◆ **TRY IT**:
Transcribe only the lines between the first line of the records and the line containing "Click the 资料来源 Wind、招商证券 footnote", inclusive, exactly as written.

Segment Open

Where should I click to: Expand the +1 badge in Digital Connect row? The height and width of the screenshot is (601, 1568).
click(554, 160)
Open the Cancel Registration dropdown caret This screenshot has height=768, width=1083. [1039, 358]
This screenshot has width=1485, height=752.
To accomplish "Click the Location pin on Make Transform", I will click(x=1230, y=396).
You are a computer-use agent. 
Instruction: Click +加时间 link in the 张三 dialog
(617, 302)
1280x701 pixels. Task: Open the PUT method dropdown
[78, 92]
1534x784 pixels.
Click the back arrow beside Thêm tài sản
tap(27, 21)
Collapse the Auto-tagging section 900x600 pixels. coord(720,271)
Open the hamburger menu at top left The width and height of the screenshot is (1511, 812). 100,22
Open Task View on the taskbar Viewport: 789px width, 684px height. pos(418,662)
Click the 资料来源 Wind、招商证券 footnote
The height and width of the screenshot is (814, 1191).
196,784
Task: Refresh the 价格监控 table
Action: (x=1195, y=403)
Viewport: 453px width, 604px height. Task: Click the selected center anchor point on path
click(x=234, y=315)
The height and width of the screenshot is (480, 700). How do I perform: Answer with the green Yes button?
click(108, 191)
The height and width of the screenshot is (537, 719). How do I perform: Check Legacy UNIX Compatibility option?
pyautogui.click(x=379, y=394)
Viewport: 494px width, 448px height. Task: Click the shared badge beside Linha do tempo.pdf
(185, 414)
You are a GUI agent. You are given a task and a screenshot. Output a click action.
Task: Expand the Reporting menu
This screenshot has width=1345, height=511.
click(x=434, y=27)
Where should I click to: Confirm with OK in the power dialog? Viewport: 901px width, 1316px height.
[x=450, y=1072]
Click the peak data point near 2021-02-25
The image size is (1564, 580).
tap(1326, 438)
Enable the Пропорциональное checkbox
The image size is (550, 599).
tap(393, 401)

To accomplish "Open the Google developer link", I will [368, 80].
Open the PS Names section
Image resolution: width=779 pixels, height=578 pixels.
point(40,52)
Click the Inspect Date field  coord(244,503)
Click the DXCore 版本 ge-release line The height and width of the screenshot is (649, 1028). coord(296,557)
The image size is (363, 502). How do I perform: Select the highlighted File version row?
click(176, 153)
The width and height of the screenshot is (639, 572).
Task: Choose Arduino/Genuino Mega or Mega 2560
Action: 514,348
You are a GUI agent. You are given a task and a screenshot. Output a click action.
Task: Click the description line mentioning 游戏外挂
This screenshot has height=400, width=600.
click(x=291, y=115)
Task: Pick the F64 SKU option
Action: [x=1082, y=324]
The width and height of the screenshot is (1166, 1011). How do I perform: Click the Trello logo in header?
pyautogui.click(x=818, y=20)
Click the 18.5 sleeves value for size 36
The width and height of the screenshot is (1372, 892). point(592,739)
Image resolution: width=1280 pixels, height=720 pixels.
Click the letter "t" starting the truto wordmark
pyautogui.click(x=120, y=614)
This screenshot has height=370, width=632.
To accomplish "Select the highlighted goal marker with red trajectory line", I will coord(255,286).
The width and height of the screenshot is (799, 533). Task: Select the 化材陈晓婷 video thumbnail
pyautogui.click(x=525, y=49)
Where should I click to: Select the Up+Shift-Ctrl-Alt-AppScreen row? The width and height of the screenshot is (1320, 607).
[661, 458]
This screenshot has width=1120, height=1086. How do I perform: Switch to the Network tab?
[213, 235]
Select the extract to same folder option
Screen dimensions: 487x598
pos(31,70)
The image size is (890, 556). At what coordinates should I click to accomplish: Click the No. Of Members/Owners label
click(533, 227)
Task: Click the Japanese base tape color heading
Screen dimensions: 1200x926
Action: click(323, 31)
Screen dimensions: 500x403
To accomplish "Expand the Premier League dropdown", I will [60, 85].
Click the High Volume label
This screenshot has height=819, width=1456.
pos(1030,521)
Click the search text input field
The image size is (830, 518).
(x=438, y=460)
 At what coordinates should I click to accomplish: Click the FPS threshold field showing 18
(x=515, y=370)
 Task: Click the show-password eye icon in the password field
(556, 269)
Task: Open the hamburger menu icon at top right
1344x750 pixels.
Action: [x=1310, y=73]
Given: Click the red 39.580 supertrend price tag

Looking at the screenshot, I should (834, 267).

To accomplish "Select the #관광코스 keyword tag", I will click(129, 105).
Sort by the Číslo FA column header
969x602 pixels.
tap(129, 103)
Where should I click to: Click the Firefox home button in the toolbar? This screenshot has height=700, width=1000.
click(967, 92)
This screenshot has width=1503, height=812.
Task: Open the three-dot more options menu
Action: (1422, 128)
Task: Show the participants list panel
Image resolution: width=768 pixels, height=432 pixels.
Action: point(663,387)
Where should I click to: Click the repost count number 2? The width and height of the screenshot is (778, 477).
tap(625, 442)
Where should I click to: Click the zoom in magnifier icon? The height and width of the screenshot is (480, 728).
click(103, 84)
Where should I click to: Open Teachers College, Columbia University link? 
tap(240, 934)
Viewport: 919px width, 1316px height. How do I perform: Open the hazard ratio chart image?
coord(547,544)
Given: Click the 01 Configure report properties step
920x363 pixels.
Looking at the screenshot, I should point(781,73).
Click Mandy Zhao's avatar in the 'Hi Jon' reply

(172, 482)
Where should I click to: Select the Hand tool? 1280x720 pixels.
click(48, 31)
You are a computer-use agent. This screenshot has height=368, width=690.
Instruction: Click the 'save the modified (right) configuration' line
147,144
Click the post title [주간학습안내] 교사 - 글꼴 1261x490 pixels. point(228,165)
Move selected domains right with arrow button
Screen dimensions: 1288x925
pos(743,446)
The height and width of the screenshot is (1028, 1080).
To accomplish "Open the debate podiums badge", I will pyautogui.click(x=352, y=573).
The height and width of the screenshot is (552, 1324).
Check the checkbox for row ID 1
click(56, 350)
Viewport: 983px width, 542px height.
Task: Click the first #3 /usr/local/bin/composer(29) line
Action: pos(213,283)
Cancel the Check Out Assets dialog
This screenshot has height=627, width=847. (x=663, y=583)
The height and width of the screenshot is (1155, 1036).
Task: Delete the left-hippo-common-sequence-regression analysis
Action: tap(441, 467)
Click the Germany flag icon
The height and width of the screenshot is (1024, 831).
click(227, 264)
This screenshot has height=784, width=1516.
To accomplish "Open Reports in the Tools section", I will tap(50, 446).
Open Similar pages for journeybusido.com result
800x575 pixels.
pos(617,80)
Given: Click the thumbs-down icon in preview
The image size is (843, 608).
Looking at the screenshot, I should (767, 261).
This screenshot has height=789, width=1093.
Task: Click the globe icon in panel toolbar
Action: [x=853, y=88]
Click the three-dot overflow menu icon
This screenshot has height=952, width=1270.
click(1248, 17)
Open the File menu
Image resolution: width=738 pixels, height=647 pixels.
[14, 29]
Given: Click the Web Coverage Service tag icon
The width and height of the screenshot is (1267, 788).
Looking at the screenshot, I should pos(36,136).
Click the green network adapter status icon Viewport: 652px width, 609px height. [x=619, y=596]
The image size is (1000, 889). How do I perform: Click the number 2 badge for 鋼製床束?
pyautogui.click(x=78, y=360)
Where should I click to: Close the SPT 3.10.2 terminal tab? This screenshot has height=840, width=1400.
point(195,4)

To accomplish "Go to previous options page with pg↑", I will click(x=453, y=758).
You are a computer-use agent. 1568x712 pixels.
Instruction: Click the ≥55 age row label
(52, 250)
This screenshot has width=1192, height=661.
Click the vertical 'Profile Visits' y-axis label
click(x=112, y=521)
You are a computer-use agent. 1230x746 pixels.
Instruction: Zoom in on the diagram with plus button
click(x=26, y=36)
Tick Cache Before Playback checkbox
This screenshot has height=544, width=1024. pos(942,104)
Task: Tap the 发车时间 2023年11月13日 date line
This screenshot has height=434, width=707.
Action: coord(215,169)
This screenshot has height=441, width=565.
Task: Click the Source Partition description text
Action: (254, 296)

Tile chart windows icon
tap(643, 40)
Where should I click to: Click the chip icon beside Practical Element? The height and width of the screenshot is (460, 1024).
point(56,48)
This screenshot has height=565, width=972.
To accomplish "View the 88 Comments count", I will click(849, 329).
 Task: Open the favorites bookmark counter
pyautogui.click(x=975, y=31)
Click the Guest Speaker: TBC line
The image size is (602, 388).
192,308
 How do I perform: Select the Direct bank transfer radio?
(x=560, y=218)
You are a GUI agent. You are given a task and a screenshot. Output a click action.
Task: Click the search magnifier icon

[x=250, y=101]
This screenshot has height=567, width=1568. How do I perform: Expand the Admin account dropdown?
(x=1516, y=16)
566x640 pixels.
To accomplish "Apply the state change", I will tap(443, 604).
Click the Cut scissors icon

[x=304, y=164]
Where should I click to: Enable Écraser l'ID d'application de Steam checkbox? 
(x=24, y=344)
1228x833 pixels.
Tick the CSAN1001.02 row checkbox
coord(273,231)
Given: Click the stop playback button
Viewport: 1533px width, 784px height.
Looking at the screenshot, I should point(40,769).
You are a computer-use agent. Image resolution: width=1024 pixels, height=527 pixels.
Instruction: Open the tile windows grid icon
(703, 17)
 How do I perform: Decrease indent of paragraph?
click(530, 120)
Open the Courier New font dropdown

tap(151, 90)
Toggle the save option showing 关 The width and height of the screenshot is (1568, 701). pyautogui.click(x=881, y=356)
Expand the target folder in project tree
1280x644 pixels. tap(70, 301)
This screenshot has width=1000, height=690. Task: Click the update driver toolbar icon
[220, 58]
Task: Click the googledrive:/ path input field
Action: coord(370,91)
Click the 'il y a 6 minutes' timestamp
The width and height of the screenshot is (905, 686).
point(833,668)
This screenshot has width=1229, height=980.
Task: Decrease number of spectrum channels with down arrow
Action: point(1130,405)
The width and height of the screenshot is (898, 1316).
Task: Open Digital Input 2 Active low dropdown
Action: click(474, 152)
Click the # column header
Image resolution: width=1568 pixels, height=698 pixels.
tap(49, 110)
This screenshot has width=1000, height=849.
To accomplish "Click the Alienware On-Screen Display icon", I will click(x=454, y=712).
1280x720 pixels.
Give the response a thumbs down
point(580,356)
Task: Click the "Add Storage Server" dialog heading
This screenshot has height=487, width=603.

Segment Closed

◆ **EXERCISE RESULT**:
Where should I click to: Expand the +1 badge in Digital Connect row? The height and width of the screenshot is (601, 1568).
click(554, 160)
Open the Cancel Registration dropdown caret This screenshot has height=768, width=1083. [1039, 358]
This screenshot has width=1485, height=752.
To accomplish "Click the Location pin on Make Transform", I will click(x=1230, y=396).
You are a computer-use agent. 
Instruction: Click +加时间 link in the 张三 dialog
(617, 302)
1280x701 pixels. Task: Open the PUT method dropdown
[78, 92]
1534x784 pixels.
Click the back arrow beside Thêm tài sản
tap(27, 21)
Collapse the Auto-tagging section 900x600 pixels. coord(720,271)
Open the hamburger menu at top left The width and height of the screenshot is (1511, 812). 100,22
Open Task View on the taskbar Viewport: 789px width, 684px height. pos(418,662)
Click the 资料来源 Wind、招商证券 footnote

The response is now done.